D'abord, quoique la condition soit écrite dans la loi et semble s'étendre à tout le royaume d'Italie, elle n'est exigée en réalité que dans une partie de ce royaume, au Piémont.

Par quels moyens est on arrivé, comment a-t-on constaté qu'on avait un corps électoral sinon lettré, ayant au moins ces connaissances élémentaires qui font présumer un certain développement intellectuel et permettent d'espérer que l'électeur sera à même de bien apprécier les choix qu'il est appelé à faire ? Comment constate-t-on, mieux que par le seul payement d'un cens, que l'électeur présente ces garanties de lumières, d'ordre et d'indépendance, qui sont les conditions essentielles du droit de suffrage ? On s'y est pris pour cela d'une manière très simple, mais qui, assurément, messieurs, ne vous paraîtra guère fort efficace.

L'électeur doit se présenter à la commune et signer la déclaration qu'il possède les conditions requises par la loi pour exercer son droit électoral !

Remarquez bien qu'il n'est pas appelé à écrire cette déclaration, mais simplement à apposer sa signature au bas de la formule qui la contient. Voilà la première preuve de capacité requise de l'électeur,

La deuxième, c'est que l'électeur doit écrire lui-même son bulletin de vote. Mais il faut bien remarquer que les collèges électoraux en Italie sont composés de telle sorte, qu'il n'y a qu'un candidat à élire par chacun d'eux ; il s'agit donc simplement de savoir écrire un nom, ce qui est une affaire purement mécanique.
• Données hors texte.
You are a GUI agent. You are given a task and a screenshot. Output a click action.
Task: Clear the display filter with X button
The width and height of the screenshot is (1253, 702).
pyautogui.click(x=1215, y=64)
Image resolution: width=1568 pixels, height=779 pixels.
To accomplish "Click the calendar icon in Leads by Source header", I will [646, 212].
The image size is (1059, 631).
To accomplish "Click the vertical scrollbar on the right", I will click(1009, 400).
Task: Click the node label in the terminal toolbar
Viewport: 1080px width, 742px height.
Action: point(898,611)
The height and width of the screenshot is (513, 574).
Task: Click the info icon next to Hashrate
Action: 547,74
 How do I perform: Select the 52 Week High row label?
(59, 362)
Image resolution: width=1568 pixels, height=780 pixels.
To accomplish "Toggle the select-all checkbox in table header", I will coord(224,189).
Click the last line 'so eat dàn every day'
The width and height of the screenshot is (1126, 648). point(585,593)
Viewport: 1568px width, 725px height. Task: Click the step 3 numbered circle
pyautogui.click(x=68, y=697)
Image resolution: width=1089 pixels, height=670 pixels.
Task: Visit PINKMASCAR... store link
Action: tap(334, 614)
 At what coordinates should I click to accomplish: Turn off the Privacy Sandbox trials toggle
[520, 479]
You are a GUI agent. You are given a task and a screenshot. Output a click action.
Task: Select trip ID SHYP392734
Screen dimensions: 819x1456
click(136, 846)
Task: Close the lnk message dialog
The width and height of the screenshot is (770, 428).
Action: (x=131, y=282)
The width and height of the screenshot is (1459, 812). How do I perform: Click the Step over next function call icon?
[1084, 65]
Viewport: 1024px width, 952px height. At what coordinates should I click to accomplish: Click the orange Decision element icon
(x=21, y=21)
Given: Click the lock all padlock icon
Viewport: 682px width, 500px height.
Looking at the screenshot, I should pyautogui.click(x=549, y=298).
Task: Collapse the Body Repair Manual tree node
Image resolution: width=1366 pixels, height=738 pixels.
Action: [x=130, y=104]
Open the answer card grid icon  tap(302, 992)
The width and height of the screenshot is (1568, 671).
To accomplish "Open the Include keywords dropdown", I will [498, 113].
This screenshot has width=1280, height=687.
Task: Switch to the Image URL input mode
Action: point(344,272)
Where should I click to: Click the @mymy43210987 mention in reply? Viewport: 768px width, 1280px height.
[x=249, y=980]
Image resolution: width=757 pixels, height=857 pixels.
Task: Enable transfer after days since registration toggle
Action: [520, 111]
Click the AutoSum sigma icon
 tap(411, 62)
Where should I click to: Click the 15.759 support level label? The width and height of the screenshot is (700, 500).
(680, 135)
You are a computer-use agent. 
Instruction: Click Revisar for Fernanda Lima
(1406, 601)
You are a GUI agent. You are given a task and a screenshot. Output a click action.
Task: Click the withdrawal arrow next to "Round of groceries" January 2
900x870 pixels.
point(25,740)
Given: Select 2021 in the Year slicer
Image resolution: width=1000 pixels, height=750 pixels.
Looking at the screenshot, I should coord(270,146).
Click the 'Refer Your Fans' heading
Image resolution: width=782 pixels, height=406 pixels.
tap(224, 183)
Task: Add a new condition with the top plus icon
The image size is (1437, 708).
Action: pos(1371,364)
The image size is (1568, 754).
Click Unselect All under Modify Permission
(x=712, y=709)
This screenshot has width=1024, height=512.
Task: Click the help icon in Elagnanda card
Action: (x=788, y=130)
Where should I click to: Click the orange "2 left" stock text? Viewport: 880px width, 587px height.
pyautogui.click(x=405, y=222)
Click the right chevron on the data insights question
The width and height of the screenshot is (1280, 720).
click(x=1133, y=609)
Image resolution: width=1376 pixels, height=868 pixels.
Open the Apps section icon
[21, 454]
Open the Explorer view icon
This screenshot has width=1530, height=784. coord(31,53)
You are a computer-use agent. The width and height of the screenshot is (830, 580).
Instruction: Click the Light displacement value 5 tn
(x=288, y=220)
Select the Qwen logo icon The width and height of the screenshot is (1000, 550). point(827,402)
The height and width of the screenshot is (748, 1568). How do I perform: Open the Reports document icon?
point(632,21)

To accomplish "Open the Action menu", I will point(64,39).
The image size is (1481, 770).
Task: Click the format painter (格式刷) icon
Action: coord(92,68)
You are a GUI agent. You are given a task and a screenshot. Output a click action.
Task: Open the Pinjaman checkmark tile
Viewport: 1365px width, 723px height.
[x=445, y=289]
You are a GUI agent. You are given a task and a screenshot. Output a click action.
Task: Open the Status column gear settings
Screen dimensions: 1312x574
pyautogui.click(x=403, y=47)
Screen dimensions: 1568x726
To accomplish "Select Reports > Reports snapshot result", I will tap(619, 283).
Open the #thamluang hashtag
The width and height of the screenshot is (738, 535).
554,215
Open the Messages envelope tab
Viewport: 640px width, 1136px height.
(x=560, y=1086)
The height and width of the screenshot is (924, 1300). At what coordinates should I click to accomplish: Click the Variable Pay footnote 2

Ainsi, pour être très large, en huit jours, l'électeur peut apprendre à écrire tant bien que mal les quelques mots qui doivent être la preuve de son instruction, de son intelligence, de son aptitude électorale.

- Plusieurs membres. - C'est l'affaire de quelques heures.

MfFOµ. - Certainement l'homme doué de l’intelligence la plus vulgaire apprendra en quelques jours, en quelques heures même à écrire le nom d'un candidat et à tracer sa signature, et il aura ainsi satisfait à la loi ! Il sera censé posséder les lumières nécessaires pour être électeur !

J'avoue, messieurs, que des moyens de ce genre me semblent inadmissibles ; je les trouve peu sérieux, je les trouve complètement insuffisants.

Je crois que, déclarer, d'une part que l'on veut des hommes sachant lire et écrire, des hommes doués d'une intelligence plus grande que le vulgaire, que l'on écarte du scrutin, et n'exiger d'eux que de savoir mettre une signature et écrire son nom sur un bulletin, ce sont des conditions qu'il m'est impossible de considérer comme étant de nature à conduire au but que l'on poursuit.

Je demanderai donc que l'honorable membre fasse connaître quels sont ses autres moyens qu'il a découverts et je lui donne l'assurance que je suis très disposé à les examiner sérieusement et loyalement.

M. Orts. - Il n'entre aucunement dans ma pensée de proposer au gouvernement et à la Chambre des procédés pratiques semblables à ceux dont vient de parler M. le ministre des finances et qui seraient en vigueur en Italie.

Dans ma pensée la vérification de la capacité très mince que j’exige de l'électeur à venir, cette vérification doit s'opérer au moment de l'inscription de l'électeur sur la liste électorale.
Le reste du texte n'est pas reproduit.